Przegląd wskaźników makro wg GUS
Zanim powrzucam wykresy proponuję lekturę streszczenia pracy naukowej napisanej pod egidą NBP na temat wpływu umów śmieciowych na bezrobocie, pt. Ograniczenie umów śmieciowych da efekty ale później.
W poprzednim wpisie puściłem dane eurostatu, tutaj GUS.
Przeciętne wynagrodzenia, obecnie ok 4.1 tys. zł brutto.
Mediana jest na poziomie 2/3 średniej, więc wynosi ok 2.7 tys zł brutto (1.95 tys. zł na rękę).
Średnia emerytura z ZUS to ok 2 tys. zł brutto,
mediana wyniosłaby więc ok 1.4-1.6 tys zł brutto (1.2-1.4 tys. zł na rękę).
Ten wykres mnie zaintrygował. Dlatego zrobiłem kolejny.
CPI i dochody budżetowe.
Ożywienie? Raczej tylko przesunięcie.
Ciekawe jest to, że lata 2007-2010 to okres wyraźnego spadku
dochodów budżetowych, tymczasem roczna prezentacja budżetu
tworzy iluzję, że one rosną.
Ów balon ("rolka") Rostowskiego pęka w 2010 r.
(więc sięgnięto po kreatywną księgowość z innej strony -
- rozwalając OFE).
Tego wykresu w sumie nie chciałem wrzucać, ale nie mogłem się
powstrzymać: ceny odzieży i obuwia wiecznie spadają...
Polityka państwa w tym sektorze powinna się zmienić.
Główne wskaźniki cen.
Produkcja budowlana trzyma się solidnie
na wysokim poziomie (efekt bazy).
A telekomunikacja po swojemu.
PPI, ceny w przemyśle.
A tu już poziomy produkcji przemysłowej.
Wybrane wskaźniki koniunktury.
Eksport ciągnie gospodarkę.
Ożywienie w przemyśle?
W produkcja budowlanej też nie jest źle (efekt bazy)
Ożywienie w budownictwie mieszkaniowym
Dwa najbliższe lata dobrej koniunktury to żaden sukces.

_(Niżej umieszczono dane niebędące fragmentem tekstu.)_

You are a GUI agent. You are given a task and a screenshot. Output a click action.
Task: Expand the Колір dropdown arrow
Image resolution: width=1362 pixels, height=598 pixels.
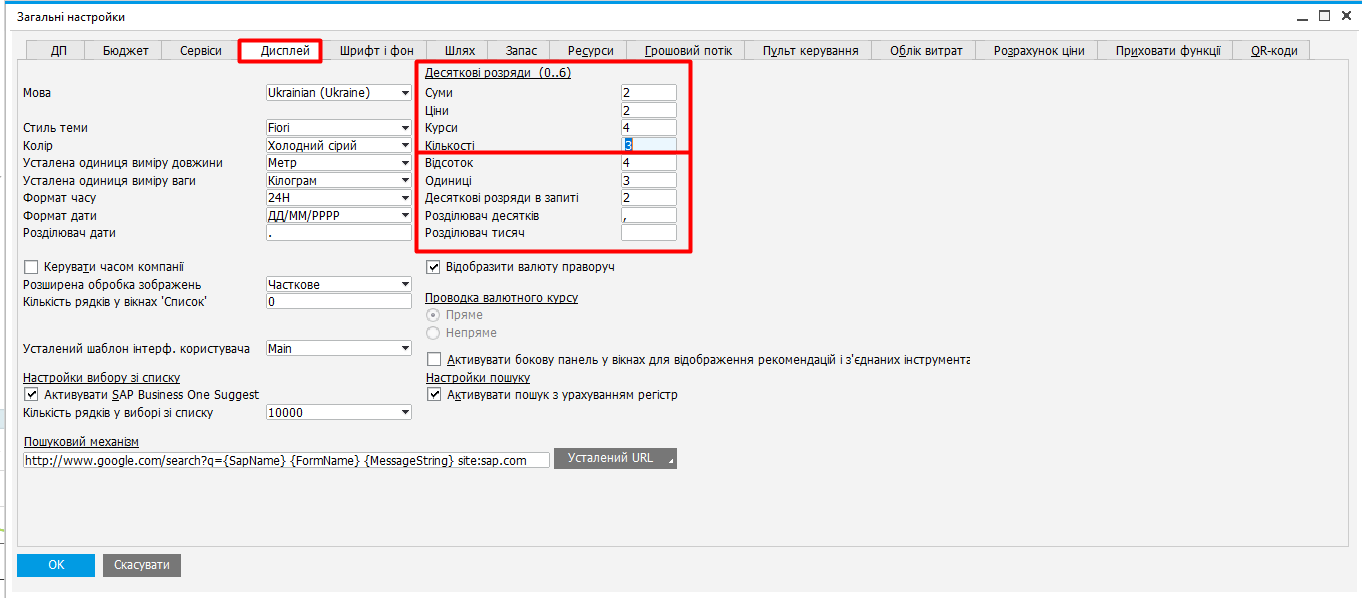point(404,146)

Sukcesem byłoby zamienienie je w 4-5 lat dobrej koniunktury. A do tego potrzebna jest stabilizacja budżetu (podniesienie podatków dla dochodów powyżej mediany, przesuwanie obciążeń w celu większej redystrybucji). Do tego oczywiście zestaw działań podnoszących aktywność zawodową i ukierunkowanych na obniżenie ryzyka (GSE).
Poprawiłem wykresy z wydatkami i dochodami budżetu.